Avec un décret publié début avril, les valeurs limites d’exposition professionnelle (VLEP) de substances toxiques ont été renforcées.
Les VLEP représentent le taux de concentration dans l’air et temps d’exposition à un agent chimique en-delà desquels l’exposition est considérée dangereuse.
L’arrêté met à jour les protections autour du plomb, des diisocyanates et de l’amiante. Ces valeurs sont mises à jour depuis le 10 avril.
Pour le plomb métallique et ses composés inorganiques, la valeur moyennée sur 8 heures est abaissée à 0,03 mg/m³ (de 0,1 mg/m³ précédemment).

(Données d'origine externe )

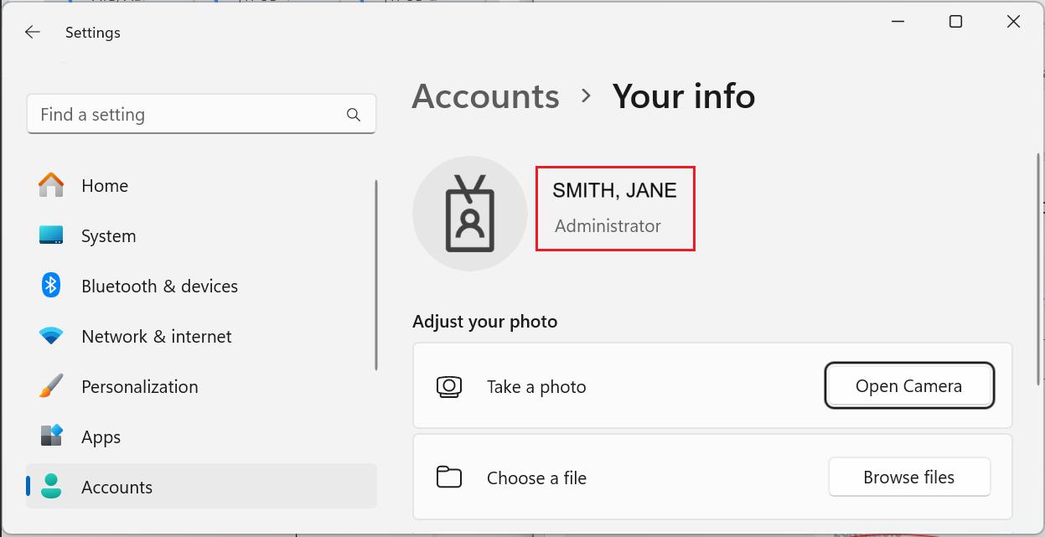Click the Wi-Fi icon for Network & internet

[51, 336]
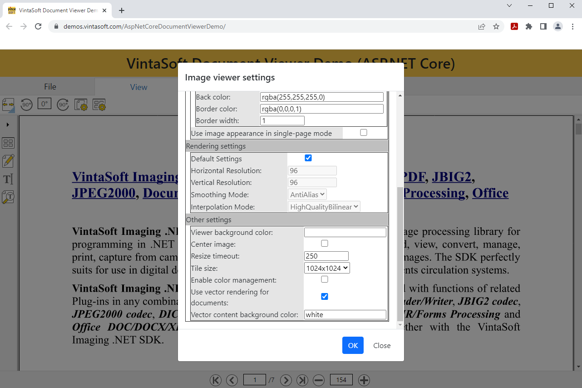
Task: Open the Interpolation Mode dropdown
Action: pyautogui.click(x=324, y=207)
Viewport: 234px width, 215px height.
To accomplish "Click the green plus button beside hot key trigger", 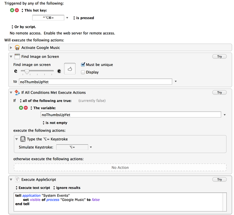I will click(x=12, y=10).
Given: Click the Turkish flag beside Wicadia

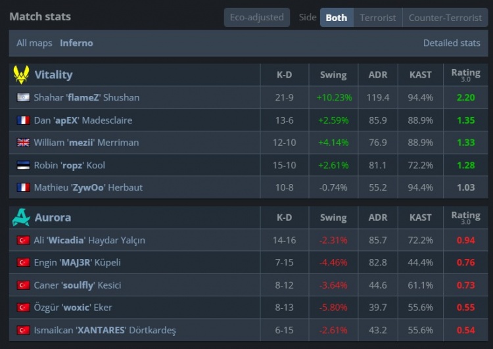Looking at the screenshot, I should click(24, 240).
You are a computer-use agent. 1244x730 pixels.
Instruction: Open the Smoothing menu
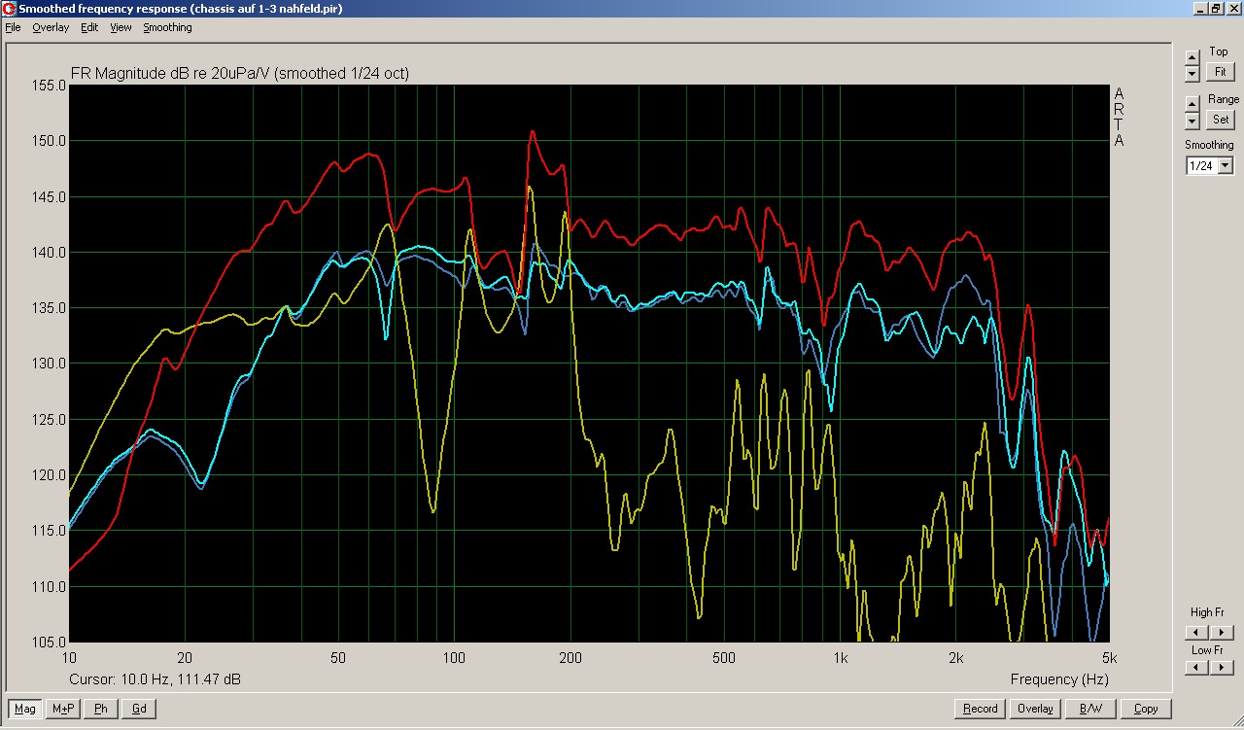click(x=167, y=27)
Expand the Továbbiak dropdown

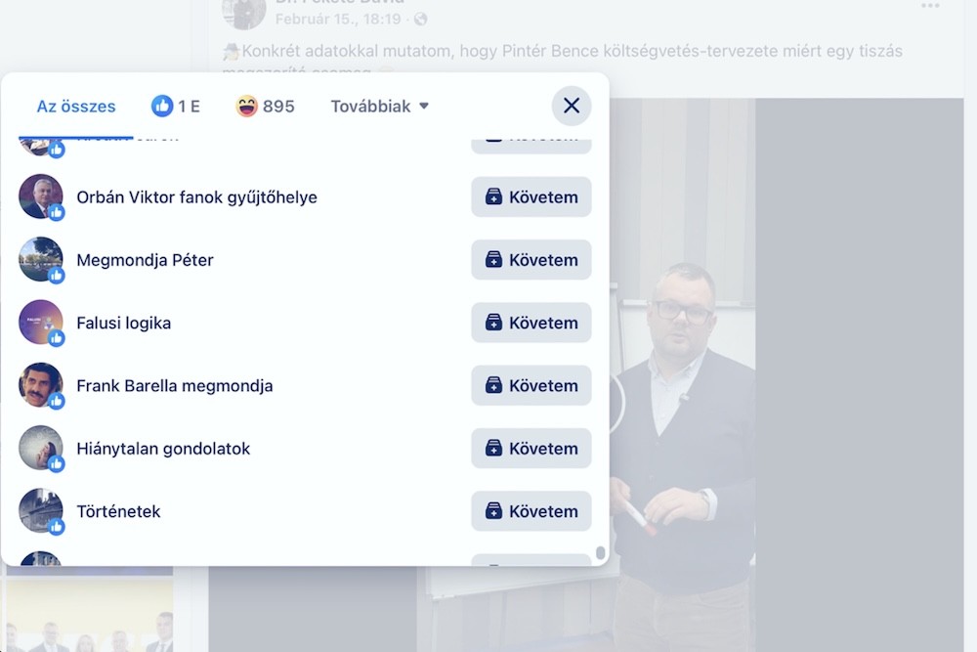[x=380, y=107]
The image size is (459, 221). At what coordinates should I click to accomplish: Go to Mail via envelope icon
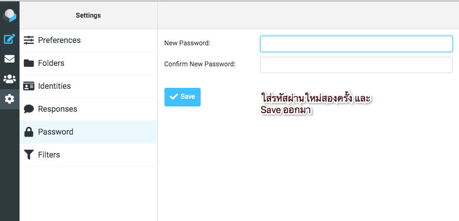pos(10,59)

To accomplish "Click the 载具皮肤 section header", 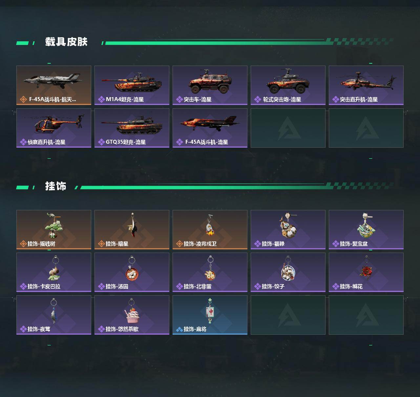I will tap(66, 42).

La valeur limite biologique est également fixée à 150 µg/L de plombémie, avec une valeur transitoire de 300 µg/L jusqu’à fin 2028.
Pour les diisocyanates, substances toxiques présentent dans certaines peintures, colles ou résines auxquelles sont exposés les professionnels du BTP, la limite est renforcée à 0,01 mg/m³ en 8 heures et 0,02 mg/m³ sur 15 minutes. La mention « peau » s’y ajoute pour souligner le risque de pénétration cutanée et de sensibilisation cutanée et respiratoire. Les seuils seront à nouveau abaissés en 2029, à 0,006mg/ m³ en 8 heures, et 0,012mg/ m³.
La VLEP des émissions de moteurs diesel, fixée à 0,05 mg/m³, devient une limite contraignante qui renforce la responsabilité des employeurs face à l’exposition des salariés. Elle était précédemment une limite indicative.
Les conditions d’arrêt d’activité et de contrôle concernant l’amiante sont également précisés : l’inspection du travail peut désormais imposer des mesures correctrices adaptées, avec un délai minimal de 15 jours. Un organisme accrédité est chargé de piloter la stratégie de prélèvement et de mesurage des fibres d’amiante.